To overcome the lack of citizens’ access to the internet, the project makes use of an existing network of regional offices and training centres, set up by the Carter Centre and the Liberia FOI Coalition. In each of these hubs, staff have been trained up to submit and receive requests on behalf of citizens. iLab Liberia has also spent time training the country’s Public Information Officers, on the use of technology to make responding to requests easier (MySociety, undated).
According to the infolib website, 107 requests have been made, the majority of these requests are unresolved with many of them classified as ‘long overdue’. According to the Carter Center, public officials – especially at the county level – are ignoring requests for public information. In many instances these situations involve requests for information related to public finance expenditures, which should be available automatically without official approval. In addition, the citizens of Liberia are not using exercising their right to information as the number of requests remains low (Carter Center 2016; Development Gateway 2017).
Civil society was actively involved in the recent electoral process. Two civil society networks undertook comprehensive domestic election observation, contributing to the transparency of the electoral process. The National Democratic Institute fielded a comprehensive international observation mission, and also provided technical and financial support to the Elections Coordinating Committee—a nonpartisan network of CSOs that monitors, documents, and reports on election issues to promote transparency and accountability in Liberia and strengthen the democratic process.
Over the legislative reforms process, there were many outstanding successes in delivering messages on the Land Rights Act and promoting customary land rights to the people.

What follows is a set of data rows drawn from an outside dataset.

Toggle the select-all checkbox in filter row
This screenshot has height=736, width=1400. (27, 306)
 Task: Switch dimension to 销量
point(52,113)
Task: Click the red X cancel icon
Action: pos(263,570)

Both the government and CSOs were instrumental in taking the law to key stakeholders and the Liberian citizens, including holding a series of small and large-scale forums, broadcasting radio programs, using phone (text messaging) and social media outlets, and creating and disseminating educational materials (Kaba et al 2019). CSOs were also instrumental in the Forestry Concessions Review which resulted in the lifting of sanctions on the Liberian forestry sector (Dix et al 2012).
The media environment in Liberia has expanded rapidly. There are a large number of radio stations and newspapers (Human Rights Council 2018). Liberia’s constitution provides for freedom of speech and the press, but these rights are often restricted in practice (Freedom House 2019). Liberia has long been criticised for its onerous criminal and civil libel laws, which authorities have invoked to harass and intimidate journalists.
According to the Press Union of Liberia, laws prohibiting criminal libel against the president, sedition and criminal malevolence as well as high fines associated with civil suits were sometimes used to curtail freedom of expression and intimidate the press (United States Department of State 2018). Journalists and media houses in Liberia suffered large fines, arbitrary closures or long custodial sentences for publishing information deemed defamatory. For example, in 2013, Rodney Sieh, the managing editor of the Frontpage Africa newspaper, was sentenced to 5,000 years in prison (Media Foundation for West Africa 2019). However, in early 2019, the Kamara Abdullah Kamara Act of Press Freedom was passed, repealing these laws.
Self-censorship is reportedly widespread, and some media outlets avoided addressing subjects like government corruption both due to fear of legal sanction and to retain government advertising revenue (United States Department of State 2018).
Further, according to Amnesty International, Liberia is a country where threats against journalists prevail. According to reports, on 16 April 2018, Tyron Brown, a reporter, camera operator and video editor for a local radio and television channel, was found dead in the capital Monrovia (Amnesty International 2018).